La maggior parte delle opere di Aristofane è costituita da uno schema ben preciso: un progetto ideato dal protagonista per porre fine ad un male che colpisce la città, viene realizzato attraverso varie vicende verso la metà delle commedia; dopo l'intervallo della parabasi, vale a dire quando il corifeo si rivolgeva al pubblico in nome dell'autore, una serie di scene presenta realisticamente le conseguenze della situazione mutata dopo i fatti narrati precedentemente, e spesso si chiude con un banchetto, un corteo nuziale o una festa.

Nelle altre commedie, invece, il progetto e l'azione si concludono alla fine della commedia, molto spesso con una lunga contesa.
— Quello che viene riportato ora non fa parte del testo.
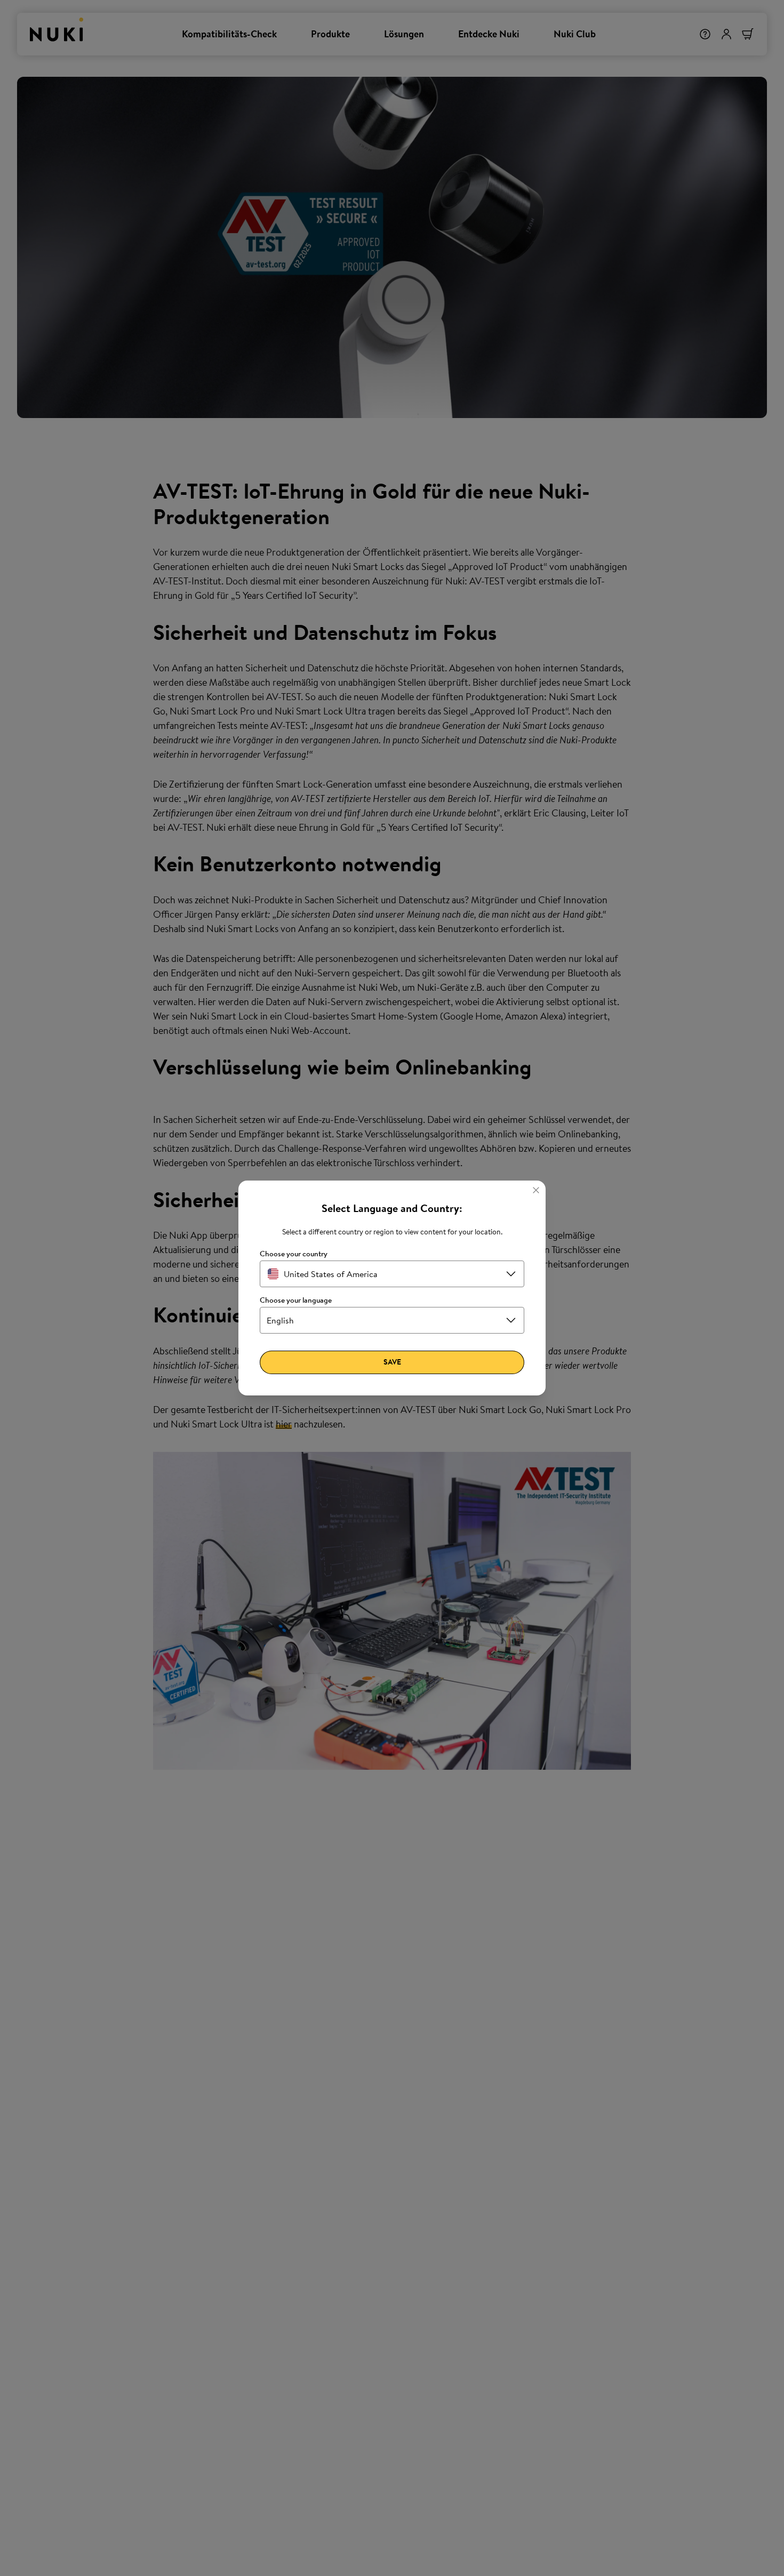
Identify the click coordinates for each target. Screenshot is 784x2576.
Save (392, 1362)
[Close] (536, 1190)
In ogni modo, anche queste, generalmente, hanno un lieto fine, ad eccezione delle Nuvole nella quale muore Socrate in un incendio provocato dal protagonista della storia.
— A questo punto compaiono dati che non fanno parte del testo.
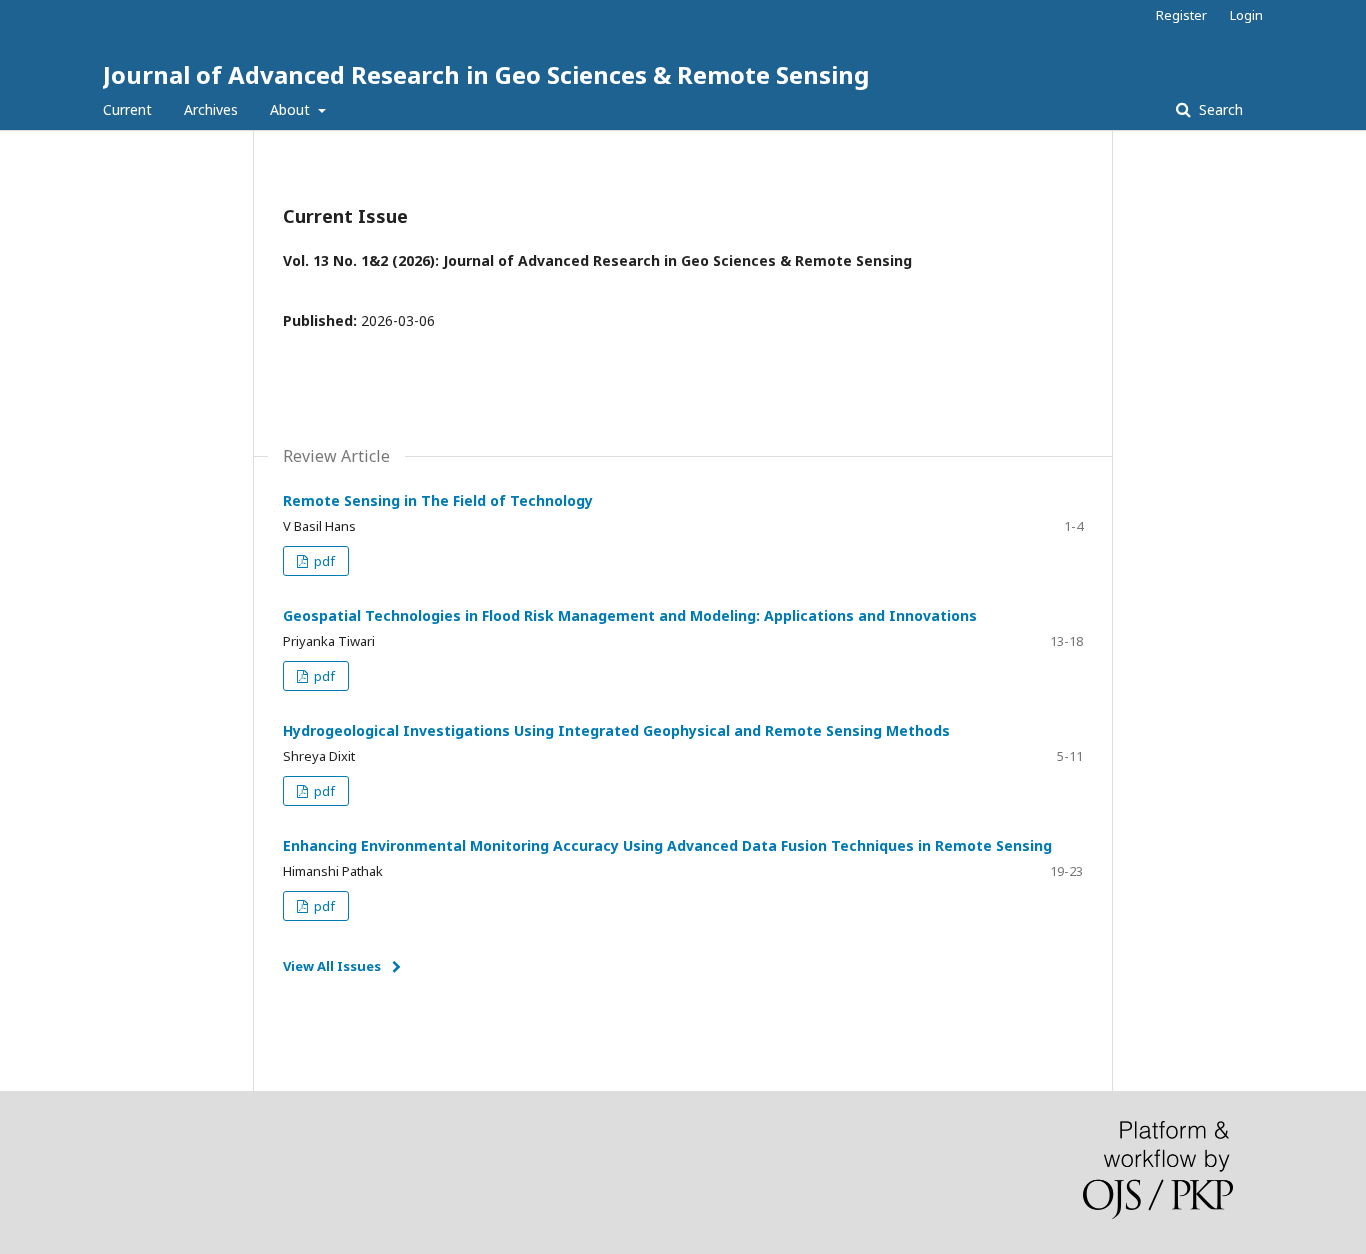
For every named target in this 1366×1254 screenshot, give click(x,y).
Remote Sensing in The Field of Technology (438, 500)
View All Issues (332, 966)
In Aristofane la parte drammatica è evidente e seria, in quanto, anche se con una vena ironica, affronta temi di pubblico interesse: i continui riferimenti alla guerra, l'educazione dei giovani, il governo della città, la funzione sociale della poesia, la ormai inesistente democrazia.

Da questo interesse politico di Aristofane deriva il fatto che quasi mai una sua commedia abbia un solo argomento: per mezzo di allusioni, episodi, caricature, il tema predominante viene sempre ampliato in una visuale più larga. La semplicità della drammaturgia è contrapposta allo scarso rilievo che ha il personaggio comico: in tutto il tetro di Aristofane è difficile trovare un personaggio in quanto tale, in pratica, definito con una personalità tale da portare avanti il dramma.
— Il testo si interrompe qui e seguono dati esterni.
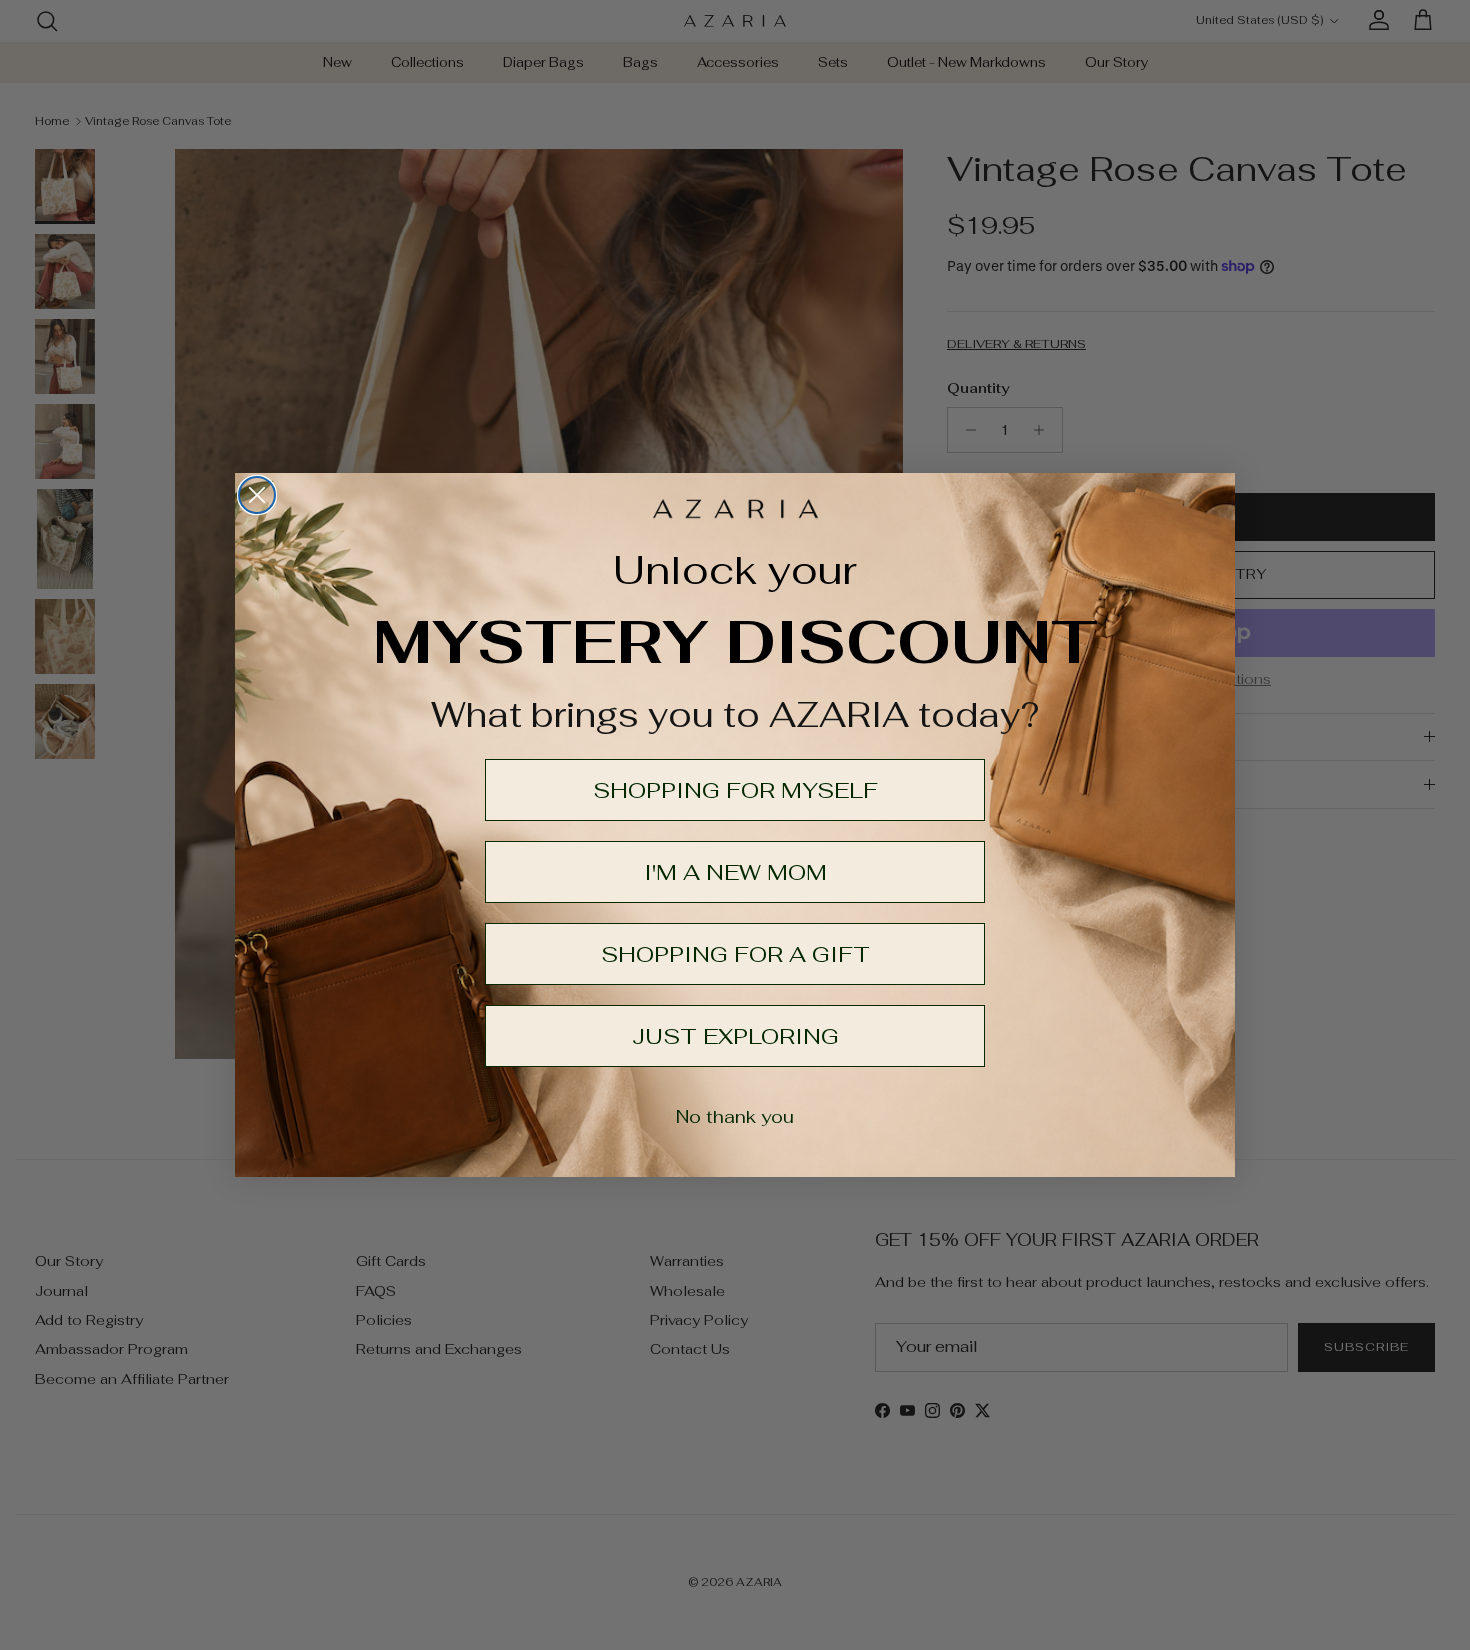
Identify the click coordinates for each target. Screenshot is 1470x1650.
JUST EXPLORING (735, 1036)
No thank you (735, 1116)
In qualunque genere di rappresentazione teatrale, l'espressione è la cosa fondamentale. Aristofane fu aiutato dalle grandi possibilità della lingua greca, di cui fa un uso ampio e variegato:  passa dalla volgarità all'allusione sottile; dall'esprimere la

realtà umile all'ispirazione lirica; dal teorizzare riguardo alle situazioni più difficili all'utilizzazione delle parole più difficili; dai metodi del canto popolare alla parodia tragica e filosofica. La lingua di Aristofane è molto realistica: fu creatore di molte parole composte, nei corali più solenni utilizza espressioni della grande lirica. Nella parodia, invece, si divertiva nel riprendere il linguaggio tragico, non solo euripideo.